My personal philosophy, after a few years of life crises ranging from a change in my religious outlook, to recognizing my own physical and intellectual limitations, to searching for a sustainable spot in the hierarchy of the working world, is that I am a consciousness temporarily alive with an expiration date whether I like it or not. I am perceiving the universe around me, and while I am here and alive I can either: 1)Do my best to improve my surroundings, 2) Go with the flow, or 3) Make things worse around me. Of course, I am not a fixed variable, and I can and probably will do all three options no matter what (for example, I can help clean up a river and improve a situation, or put the cart back into its spot after I’m done shopping and maintain a situation, or cut someone off on the road and worsen a situation).
What has been especially freeing in my current life view is the realization that nothing is actually expected of me, the same way that nothing is expected of a fly or a cat.

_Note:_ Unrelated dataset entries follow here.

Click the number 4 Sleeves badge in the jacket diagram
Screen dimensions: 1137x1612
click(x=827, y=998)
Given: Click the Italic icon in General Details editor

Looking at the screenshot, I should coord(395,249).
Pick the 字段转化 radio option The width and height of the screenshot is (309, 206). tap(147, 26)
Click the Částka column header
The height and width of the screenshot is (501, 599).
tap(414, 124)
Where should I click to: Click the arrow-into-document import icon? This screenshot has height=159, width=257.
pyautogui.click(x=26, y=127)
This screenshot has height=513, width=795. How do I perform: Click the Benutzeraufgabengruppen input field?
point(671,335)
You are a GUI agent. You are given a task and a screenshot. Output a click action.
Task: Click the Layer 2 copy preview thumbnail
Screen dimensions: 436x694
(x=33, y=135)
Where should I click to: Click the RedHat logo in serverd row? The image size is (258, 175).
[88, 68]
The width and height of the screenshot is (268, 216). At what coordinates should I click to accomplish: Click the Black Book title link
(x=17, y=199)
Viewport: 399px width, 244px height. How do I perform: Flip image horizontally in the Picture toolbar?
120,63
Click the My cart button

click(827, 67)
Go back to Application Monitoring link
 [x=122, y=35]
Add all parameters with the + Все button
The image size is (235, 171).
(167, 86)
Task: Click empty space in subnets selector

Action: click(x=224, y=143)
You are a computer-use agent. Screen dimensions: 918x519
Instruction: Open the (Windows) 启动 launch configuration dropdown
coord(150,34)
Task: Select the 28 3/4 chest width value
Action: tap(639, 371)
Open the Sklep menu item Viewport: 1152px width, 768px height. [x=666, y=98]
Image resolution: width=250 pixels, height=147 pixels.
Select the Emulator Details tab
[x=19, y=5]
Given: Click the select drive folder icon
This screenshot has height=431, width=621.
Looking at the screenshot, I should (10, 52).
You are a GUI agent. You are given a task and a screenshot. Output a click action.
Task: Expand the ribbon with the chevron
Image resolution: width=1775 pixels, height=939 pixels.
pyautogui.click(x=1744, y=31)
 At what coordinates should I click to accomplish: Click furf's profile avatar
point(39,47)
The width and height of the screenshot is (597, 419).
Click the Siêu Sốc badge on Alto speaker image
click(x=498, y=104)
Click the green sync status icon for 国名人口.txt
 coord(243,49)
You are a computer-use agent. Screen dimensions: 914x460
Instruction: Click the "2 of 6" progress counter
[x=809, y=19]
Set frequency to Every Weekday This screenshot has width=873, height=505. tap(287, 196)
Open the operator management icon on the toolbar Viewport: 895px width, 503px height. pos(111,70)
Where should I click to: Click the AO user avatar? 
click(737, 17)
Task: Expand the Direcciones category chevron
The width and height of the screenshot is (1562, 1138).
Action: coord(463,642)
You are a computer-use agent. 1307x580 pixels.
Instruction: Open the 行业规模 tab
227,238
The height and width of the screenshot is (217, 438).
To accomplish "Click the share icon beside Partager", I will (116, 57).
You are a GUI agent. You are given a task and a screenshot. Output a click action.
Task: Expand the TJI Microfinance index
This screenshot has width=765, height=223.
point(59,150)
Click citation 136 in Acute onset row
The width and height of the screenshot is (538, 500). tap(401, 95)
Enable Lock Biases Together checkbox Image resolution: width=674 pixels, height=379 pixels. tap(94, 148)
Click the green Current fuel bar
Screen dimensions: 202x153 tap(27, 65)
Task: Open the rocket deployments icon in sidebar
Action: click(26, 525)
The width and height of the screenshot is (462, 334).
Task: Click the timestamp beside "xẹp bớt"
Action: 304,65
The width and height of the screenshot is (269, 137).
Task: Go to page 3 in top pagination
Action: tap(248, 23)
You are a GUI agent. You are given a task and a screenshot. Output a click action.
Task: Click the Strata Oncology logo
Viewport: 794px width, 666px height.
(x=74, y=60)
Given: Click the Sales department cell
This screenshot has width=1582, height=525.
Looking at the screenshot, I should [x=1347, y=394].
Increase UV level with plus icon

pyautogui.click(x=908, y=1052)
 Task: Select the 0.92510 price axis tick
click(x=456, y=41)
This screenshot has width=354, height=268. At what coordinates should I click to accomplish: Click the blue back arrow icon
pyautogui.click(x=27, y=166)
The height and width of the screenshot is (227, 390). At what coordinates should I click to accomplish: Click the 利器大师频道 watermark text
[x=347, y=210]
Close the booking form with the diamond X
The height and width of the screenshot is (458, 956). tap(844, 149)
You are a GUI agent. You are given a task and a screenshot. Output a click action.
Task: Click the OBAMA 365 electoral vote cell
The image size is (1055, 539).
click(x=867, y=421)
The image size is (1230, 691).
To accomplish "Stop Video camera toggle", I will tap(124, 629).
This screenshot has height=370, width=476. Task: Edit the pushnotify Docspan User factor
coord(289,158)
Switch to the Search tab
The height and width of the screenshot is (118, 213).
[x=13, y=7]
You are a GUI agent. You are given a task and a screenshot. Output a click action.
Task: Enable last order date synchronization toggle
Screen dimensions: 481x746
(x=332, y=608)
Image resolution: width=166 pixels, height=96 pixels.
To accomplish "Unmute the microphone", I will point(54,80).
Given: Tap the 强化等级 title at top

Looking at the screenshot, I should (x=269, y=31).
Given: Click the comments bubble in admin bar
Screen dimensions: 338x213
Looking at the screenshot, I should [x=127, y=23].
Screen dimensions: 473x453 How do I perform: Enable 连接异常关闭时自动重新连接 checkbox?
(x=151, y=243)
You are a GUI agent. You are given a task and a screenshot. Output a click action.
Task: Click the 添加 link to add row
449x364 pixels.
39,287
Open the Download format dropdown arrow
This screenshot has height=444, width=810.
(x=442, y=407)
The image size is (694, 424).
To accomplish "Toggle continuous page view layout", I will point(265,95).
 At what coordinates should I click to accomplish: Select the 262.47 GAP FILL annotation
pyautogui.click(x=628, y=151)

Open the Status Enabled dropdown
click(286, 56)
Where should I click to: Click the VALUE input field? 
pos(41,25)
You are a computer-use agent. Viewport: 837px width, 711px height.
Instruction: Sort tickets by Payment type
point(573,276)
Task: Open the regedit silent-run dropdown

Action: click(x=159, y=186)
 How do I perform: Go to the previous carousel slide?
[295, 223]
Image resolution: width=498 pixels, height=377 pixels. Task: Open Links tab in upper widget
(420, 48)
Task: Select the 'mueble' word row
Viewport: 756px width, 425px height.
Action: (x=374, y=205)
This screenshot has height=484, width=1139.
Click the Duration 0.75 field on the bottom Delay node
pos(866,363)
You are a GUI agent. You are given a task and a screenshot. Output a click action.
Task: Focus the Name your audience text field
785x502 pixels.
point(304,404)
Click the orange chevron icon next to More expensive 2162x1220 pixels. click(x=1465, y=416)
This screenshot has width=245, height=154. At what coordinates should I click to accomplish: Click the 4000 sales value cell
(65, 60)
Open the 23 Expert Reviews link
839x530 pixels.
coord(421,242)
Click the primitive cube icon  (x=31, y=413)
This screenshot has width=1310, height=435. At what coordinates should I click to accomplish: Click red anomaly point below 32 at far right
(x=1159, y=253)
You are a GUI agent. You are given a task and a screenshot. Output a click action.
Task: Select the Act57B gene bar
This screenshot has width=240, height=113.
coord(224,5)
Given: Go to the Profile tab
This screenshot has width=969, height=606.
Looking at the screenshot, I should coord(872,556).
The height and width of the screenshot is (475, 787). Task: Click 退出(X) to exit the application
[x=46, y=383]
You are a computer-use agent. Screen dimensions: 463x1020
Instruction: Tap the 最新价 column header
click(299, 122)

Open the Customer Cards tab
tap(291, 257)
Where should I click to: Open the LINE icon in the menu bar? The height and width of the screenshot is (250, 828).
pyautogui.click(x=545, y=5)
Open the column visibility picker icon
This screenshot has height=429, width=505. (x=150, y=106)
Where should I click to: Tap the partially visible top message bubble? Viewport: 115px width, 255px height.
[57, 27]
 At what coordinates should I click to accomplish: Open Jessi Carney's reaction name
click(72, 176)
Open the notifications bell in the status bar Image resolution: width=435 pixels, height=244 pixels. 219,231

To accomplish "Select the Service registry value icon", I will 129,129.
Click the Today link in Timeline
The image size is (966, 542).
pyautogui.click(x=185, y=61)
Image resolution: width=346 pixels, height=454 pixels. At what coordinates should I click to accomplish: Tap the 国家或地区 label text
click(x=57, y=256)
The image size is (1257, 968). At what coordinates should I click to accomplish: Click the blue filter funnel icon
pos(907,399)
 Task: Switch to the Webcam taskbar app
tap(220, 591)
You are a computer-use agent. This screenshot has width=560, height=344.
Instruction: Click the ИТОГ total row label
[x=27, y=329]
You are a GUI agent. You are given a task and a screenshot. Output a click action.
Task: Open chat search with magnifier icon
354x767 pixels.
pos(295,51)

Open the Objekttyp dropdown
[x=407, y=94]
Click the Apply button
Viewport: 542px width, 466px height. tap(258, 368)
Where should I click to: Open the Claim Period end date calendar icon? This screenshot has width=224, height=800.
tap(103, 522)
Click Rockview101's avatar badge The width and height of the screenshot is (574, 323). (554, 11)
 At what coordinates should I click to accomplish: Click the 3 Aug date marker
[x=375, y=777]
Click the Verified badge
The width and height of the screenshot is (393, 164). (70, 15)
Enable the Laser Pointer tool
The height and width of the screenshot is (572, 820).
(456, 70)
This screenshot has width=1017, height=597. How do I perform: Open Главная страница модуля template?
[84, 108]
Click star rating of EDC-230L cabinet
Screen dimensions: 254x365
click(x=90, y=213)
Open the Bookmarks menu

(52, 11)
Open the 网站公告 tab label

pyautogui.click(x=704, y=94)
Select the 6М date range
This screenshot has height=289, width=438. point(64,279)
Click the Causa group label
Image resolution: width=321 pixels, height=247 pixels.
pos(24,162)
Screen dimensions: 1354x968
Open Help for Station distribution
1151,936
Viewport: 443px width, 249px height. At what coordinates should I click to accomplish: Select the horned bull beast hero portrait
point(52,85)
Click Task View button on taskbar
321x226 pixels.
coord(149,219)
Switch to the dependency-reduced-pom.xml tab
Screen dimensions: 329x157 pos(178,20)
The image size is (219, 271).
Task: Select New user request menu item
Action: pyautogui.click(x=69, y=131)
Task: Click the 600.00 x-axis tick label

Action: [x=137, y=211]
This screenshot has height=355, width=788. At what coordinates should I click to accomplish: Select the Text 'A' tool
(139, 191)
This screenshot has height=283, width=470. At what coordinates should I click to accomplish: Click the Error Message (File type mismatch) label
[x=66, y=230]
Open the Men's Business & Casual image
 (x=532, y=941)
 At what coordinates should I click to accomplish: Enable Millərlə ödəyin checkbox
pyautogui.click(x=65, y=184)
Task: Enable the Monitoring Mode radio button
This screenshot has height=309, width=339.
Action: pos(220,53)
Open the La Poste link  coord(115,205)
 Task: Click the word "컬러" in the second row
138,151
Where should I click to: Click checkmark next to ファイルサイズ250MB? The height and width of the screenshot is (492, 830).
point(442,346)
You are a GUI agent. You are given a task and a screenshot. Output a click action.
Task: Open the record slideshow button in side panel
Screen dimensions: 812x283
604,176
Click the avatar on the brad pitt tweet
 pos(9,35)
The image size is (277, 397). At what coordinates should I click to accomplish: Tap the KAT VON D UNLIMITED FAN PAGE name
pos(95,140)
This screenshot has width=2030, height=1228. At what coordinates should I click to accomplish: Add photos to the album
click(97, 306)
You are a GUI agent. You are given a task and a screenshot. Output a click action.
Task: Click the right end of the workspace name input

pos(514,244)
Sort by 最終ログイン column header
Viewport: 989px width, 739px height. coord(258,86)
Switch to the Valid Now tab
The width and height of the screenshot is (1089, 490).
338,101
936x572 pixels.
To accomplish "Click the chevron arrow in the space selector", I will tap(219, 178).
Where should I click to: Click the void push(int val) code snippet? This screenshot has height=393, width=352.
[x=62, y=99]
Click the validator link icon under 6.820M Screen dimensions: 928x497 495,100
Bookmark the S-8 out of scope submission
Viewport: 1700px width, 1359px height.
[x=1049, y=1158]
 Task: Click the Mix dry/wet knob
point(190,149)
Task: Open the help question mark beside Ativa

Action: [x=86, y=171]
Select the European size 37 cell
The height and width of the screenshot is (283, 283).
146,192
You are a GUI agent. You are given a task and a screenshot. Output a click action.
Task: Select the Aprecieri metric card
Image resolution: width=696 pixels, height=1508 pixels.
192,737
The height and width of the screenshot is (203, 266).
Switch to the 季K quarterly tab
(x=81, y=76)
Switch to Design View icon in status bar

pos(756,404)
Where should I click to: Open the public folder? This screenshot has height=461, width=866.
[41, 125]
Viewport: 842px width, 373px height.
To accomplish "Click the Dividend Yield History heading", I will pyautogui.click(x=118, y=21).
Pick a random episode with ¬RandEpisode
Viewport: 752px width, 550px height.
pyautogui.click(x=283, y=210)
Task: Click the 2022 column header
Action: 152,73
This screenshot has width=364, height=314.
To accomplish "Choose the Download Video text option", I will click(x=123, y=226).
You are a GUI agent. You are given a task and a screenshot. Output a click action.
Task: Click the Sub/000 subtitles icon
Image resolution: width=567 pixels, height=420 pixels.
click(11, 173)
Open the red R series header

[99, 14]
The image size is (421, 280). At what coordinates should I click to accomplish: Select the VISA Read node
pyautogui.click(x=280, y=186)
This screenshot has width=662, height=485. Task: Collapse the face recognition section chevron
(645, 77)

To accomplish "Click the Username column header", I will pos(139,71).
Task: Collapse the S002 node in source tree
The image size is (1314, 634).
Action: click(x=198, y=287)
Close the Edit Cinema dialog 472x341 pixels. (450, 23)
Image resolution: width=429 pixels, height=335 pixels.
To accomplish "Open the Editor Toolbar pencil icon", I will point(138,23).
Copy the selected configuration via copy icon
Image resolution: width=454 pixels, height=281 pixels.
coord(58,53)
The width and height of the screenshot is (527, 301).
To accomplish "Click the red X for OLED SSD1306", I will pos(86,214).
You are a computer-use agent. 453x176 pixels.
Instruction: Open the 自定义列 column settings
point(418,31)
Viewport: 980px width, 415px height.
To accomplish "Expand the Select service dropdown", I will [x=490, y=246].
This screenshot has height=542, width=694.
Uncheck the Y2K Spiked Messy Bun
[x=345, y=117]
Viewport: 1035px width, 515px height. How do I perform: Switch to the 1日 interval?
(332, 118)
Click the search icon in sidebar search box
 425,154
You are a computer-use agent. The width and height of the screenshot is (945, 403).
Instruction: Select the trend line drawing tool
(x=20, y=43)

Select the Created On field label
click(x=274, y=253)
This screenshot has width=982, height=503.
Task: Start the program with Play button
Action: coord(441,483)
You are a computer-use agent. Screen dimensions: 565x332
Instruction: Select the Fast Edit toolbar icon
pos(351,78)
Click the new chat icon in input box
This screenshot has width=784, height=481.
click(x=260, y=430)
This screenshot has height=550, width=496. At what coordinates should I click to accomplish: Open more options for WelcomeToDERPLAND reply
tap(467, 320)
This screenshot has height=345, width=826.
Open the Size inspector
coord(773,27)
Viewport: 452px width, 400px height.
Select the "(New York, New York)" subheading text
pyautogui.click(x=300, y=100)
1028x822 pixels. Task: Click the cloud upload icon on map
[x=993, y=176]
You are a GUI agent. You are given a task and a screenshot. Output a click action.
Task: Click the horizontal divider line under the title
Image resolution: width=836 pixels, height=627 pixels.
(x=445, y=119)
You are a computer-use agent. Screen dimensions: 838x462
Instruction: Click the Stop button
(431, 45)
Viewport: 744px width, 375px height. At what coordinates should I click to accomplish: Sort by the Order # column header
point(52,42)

Of course, certain behaviors are natural and will happen, similar to the fly or cat, but this approach has helped me find some meaning in my own life. Because of my understanding that I am just another consciousness in the universe, and that I am self-aware enough to recognize that fact, I am then responsible for my actions, no matter what they are, and I can indeed control my behavior.
That’s where my question comes in next – for a self-aware, yet still emotionally and physically limited consciousness, where is the line where important, sanity preserving relaxation becomes excessive, gratifying laziness? I think the answer is different for each person, and for each time in their life. My answer to myself right now is don’t be too hard on yourself if you want to take it easier for a while, but try to remember that you are here only temporarily and if there’s anything you would like to accomplish or learn or experience, soon might be a good time to start.